Another option that may give you additional details is to try and run that query within redshift and see if you get any further details for that error message, unfortunately the redshift python adapter is pretty poor at cascading error details.

Here’s the detail I get when running the query directly in Redshift:

Query 1 ERROR: ERROR: 8001
DETAIL: The combined length of columns processed in the SQL statement exceeded the query-processing limit of 65535 characters

Isn’t it strange that I’m getting this error (or any error?) running this package in a clean dbt project with no other packages (except the ones snowplow_web depends on) or models?

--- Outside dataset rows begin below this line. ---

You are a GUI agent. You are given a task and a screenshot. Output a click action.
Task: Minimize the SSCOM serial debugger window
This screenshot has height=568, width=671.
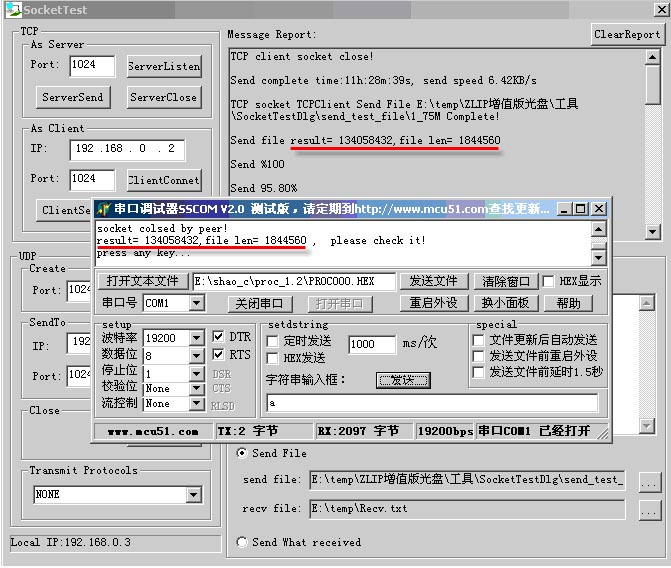tap(566, 209)
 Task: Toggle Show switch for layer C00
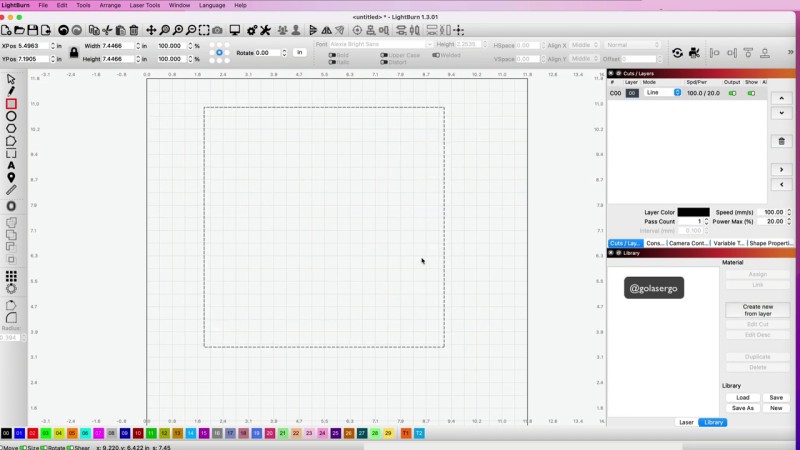(751, 93)
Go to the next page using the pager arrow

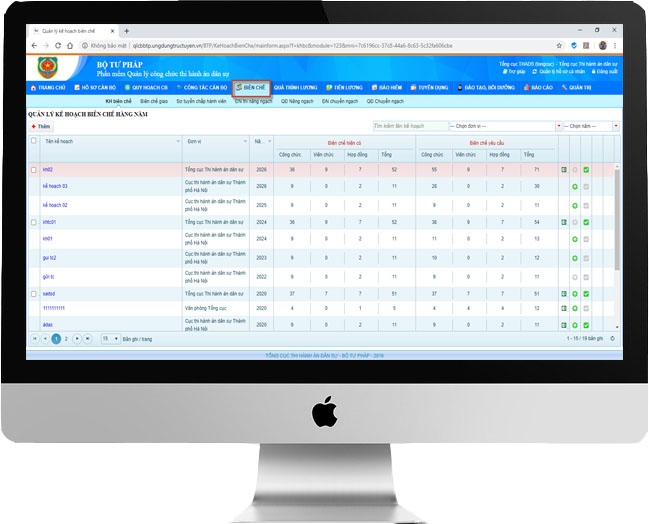pos(78,339)
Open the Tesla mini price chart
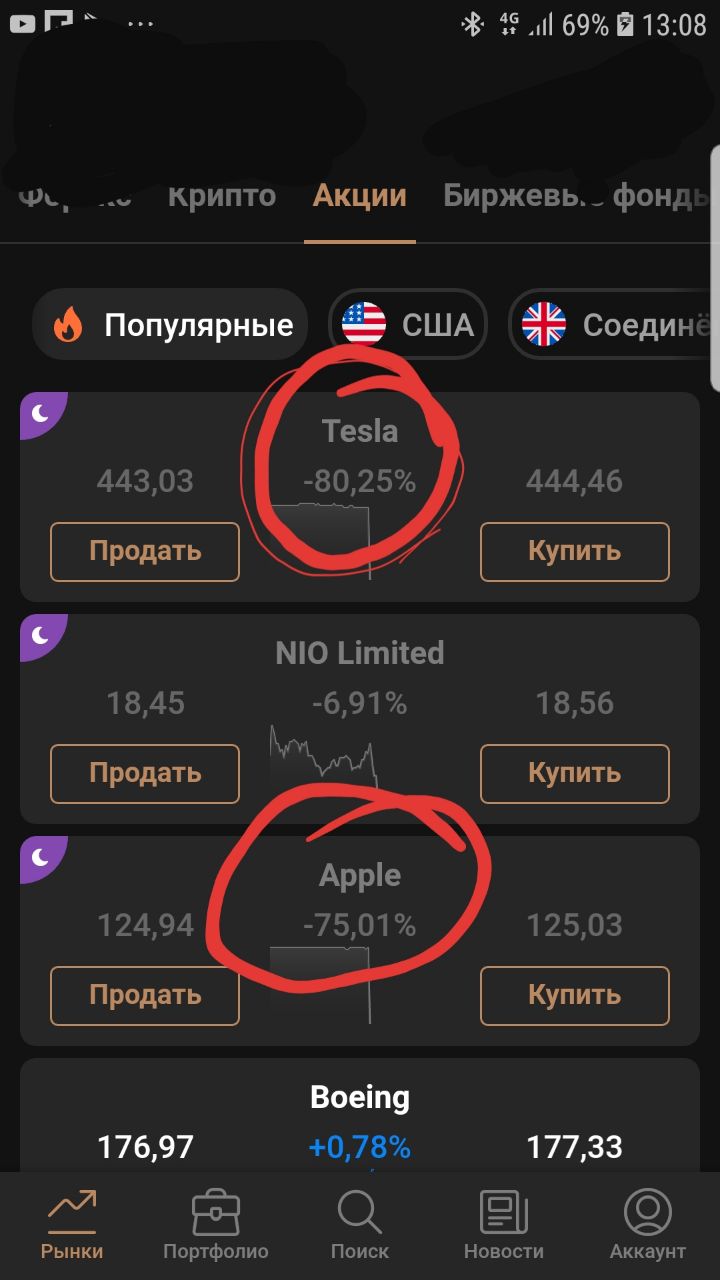 point(322,542)
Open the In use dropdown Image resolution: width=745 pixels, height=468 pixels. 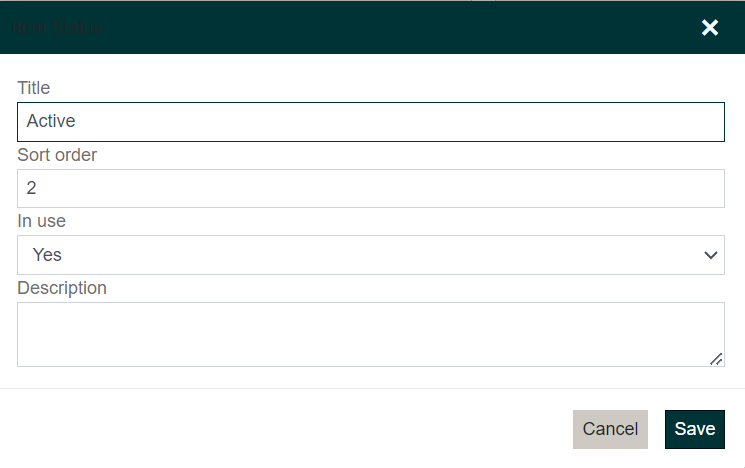370,255
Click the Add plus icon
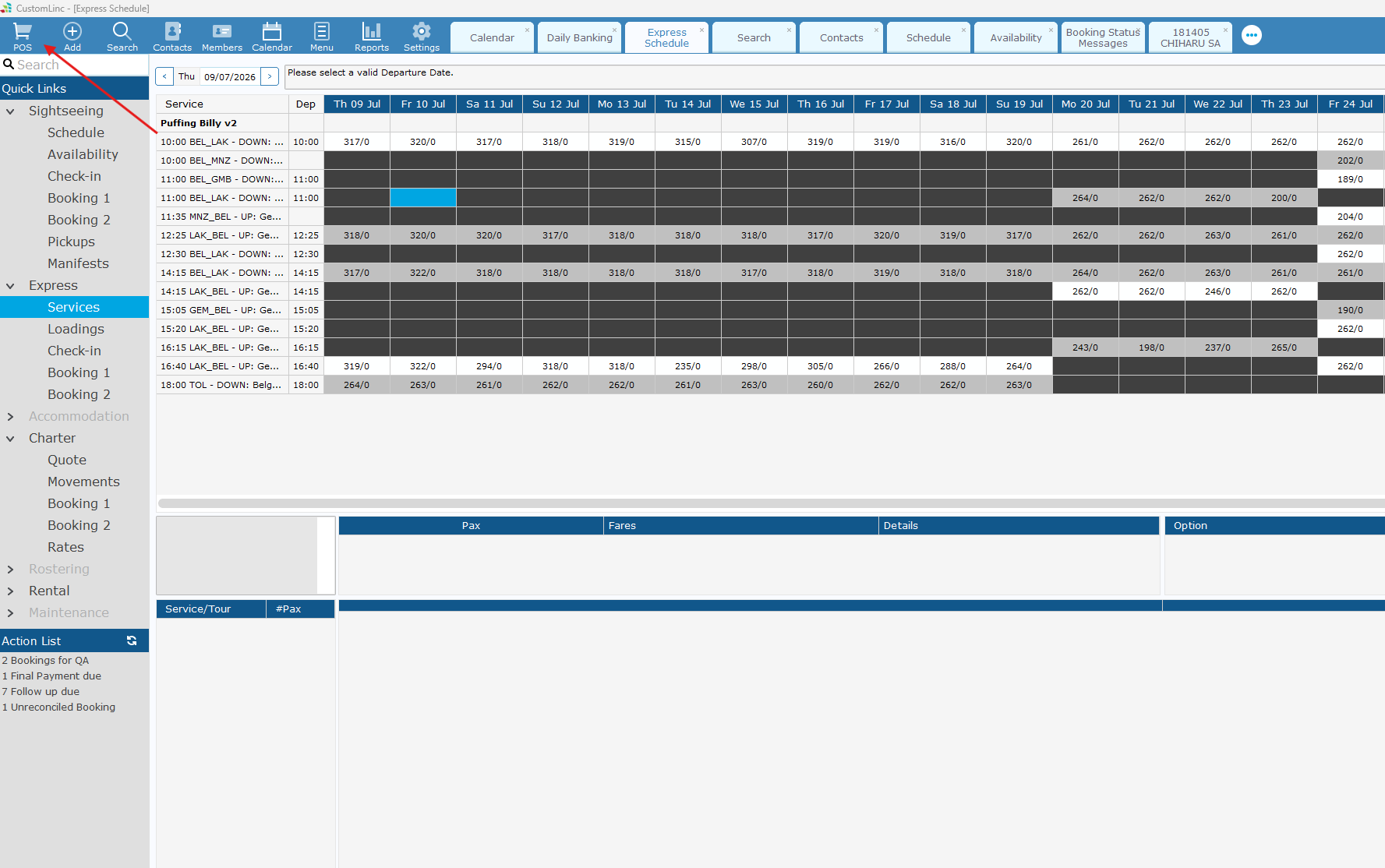The height and width of the screenshot is (868, 1385). (x=72, y=32)
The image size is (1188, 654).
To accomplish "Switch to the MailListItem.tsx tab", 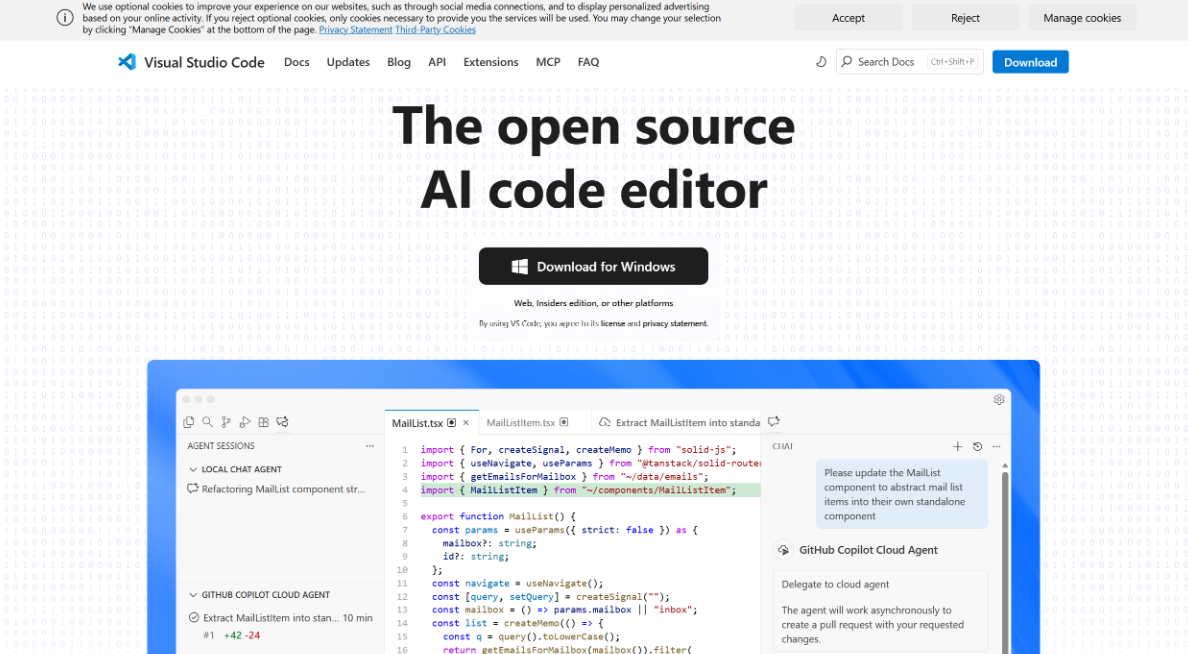I will pos(520,423).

Yes it is odd, especially with trying older versions of the package as well. I assume you’ve tried doing this with a full refresh for each version of the package you’ve tried?

I wonder if something weird has happened with the loader, do any of your atomic fields have a varchar(max) length (65535)?

@robk I’ve got a theory about this, can you confirm what type the domain_userid field is in your events table in redshift please?

hey @Ryandomain_userid is field type character varying(128)

Not sure if this is related to your theory, but I was able to trace the issue back to the base_create_snoplow_quarantined_sessions.sql macro in snowplow_utils. That macro references another, snowplow_utils.type_max_string.

That last macro was setting the session_id field in the snowplow_web_base_quarantined_sessions table to character varying(65525). By updating the type_max_string macro to be less than the max (I arbitrarily chose character varying(6000)), I was able to get the package to run successfully.

Oh nice thanks! I guess the issue is in the subquery we use that table in. We’re working on a few other fixes for a new version so we’ll add that in there.